The Buddhist tradition emphasizes the importance of developing insight into the nature of dukkha, the conditions that cause it, it how it can be overcome. This process is formulated in the teachings on the Four Noble Truths.
It’s not pessimism, but rather objective realism that informs this view. We all have anxieties over jobs, money, love, dying, sex, health, politics and more. They cause us stress, they cause us to suffer, to agonize, to hate, to conspire, to hurt.
“Life,” as this BBC page on the Buddhism says, “is not ideal: it frequently fails to live up to our expectations.”
So true. And we live in a culture where happiness is a marketable quality: we are brought up to believe happiness can be bought.
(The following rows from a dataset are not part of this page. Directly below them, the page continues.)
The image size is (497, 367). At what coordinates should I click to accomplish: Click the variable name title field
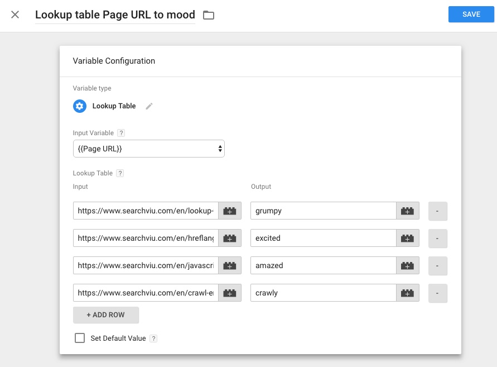pyautogui.click(x=115, y=15)
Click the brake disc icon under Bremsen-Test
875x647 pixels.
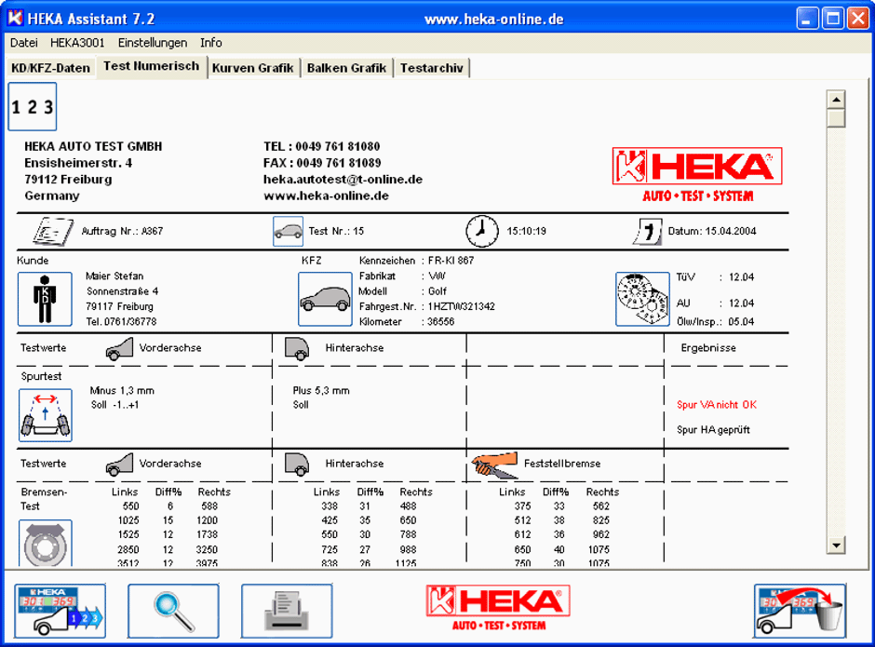point(45,543)
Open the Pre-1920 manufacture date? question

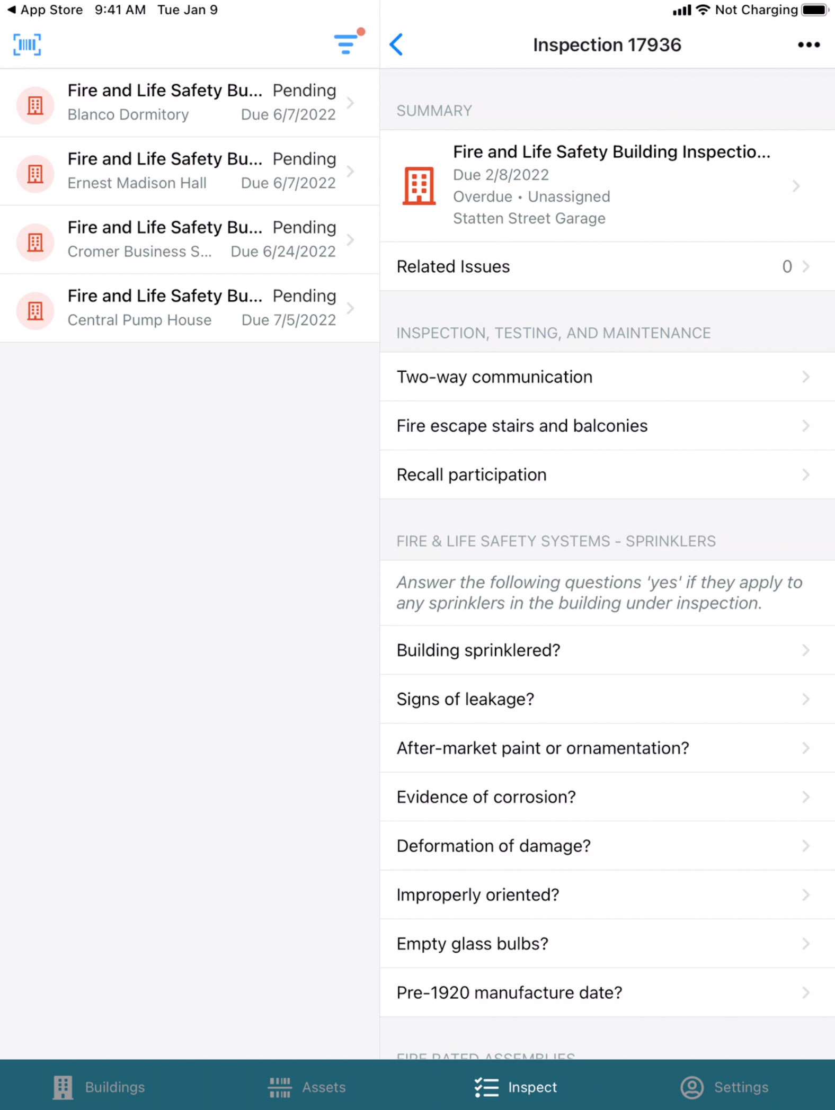[607, 992]
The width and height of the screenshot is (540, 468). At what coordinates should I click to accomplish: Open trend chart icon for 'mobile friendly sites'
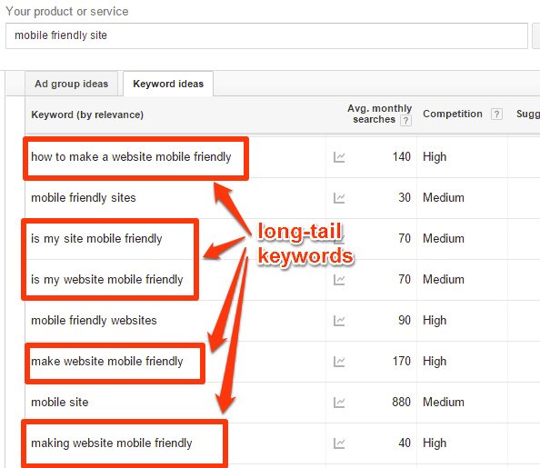(339, 198)
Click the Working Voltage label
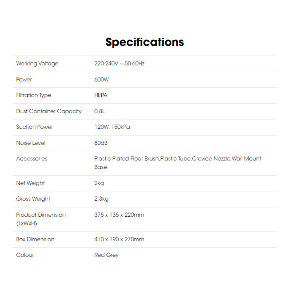The height and width of the screenshot is (288, 288). [x=37, y=64]
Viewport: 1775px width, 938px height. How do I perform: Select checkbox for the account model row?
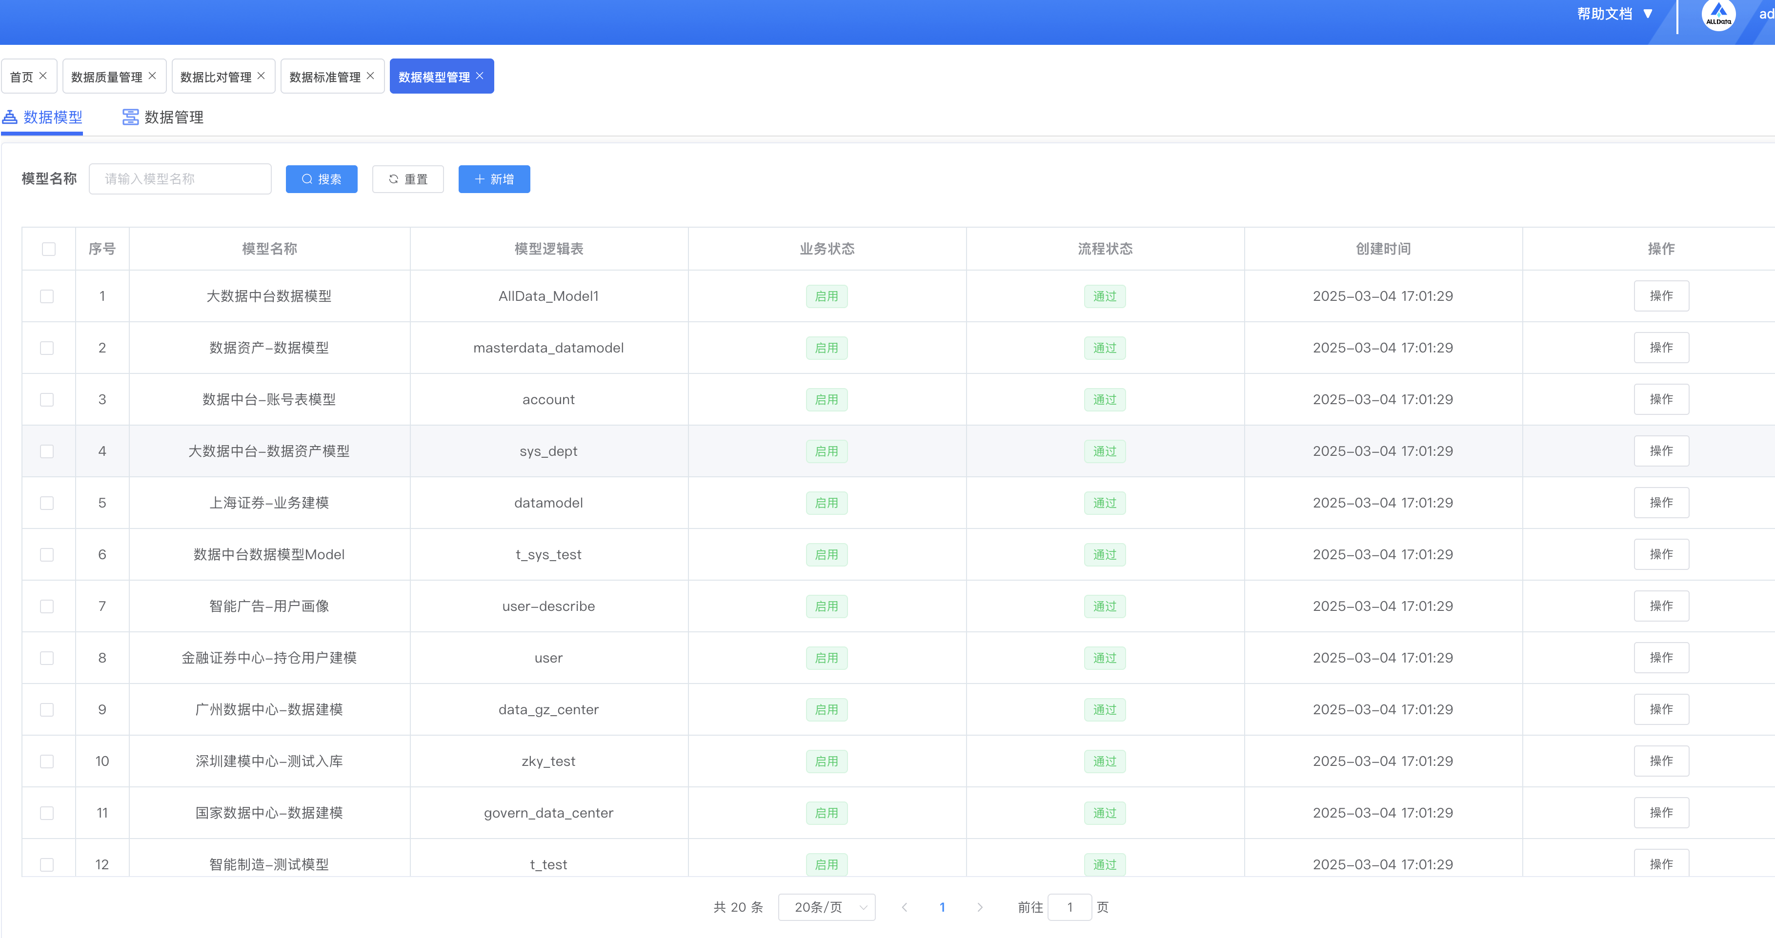point(47,399)
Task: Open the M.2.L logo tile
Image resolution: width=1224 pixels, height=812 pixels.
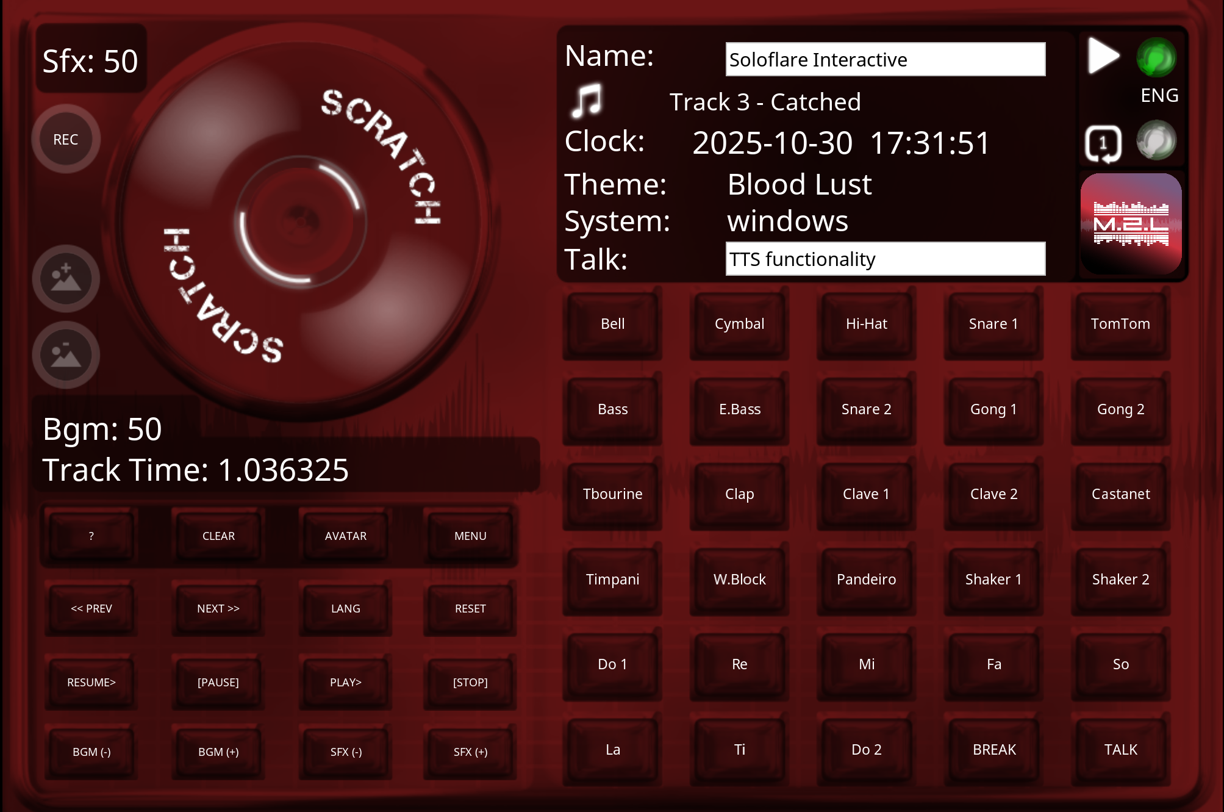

The Buddha also recognized happiness, but like suffering, he also knew it is impermanent.
We become happy when we get a new toy, a new car, a new pet, a new spouse, a new cell phone or computer, when we get drunk, when we get laid, when we watch a funny TV show, when we hear a good song on the radio – but suffering returns because the new becomes the old quickly. We become disenchanted. Happiness wears thin.
We always want the new, sparkly, shiny things. The newest model, the latest game, the puppy or kitten when the other pet has grown up. We want the emotional surge that new stuff gives us. Gimme, gimme, gimme.
We also get a surge of pleasure when we win a game, when we triumph over another, when we sink the ball into the basket.
Some feel pleasure when they hurt others, too. Suffering makes them angry, bitter, lonely. Frustrated. They attack others in a vain attempt to relieve their own distress. But it doesn’t work. They need to keep attacking and hurting to try to keep their suffering at bay. Hurting others alleviates their own pain.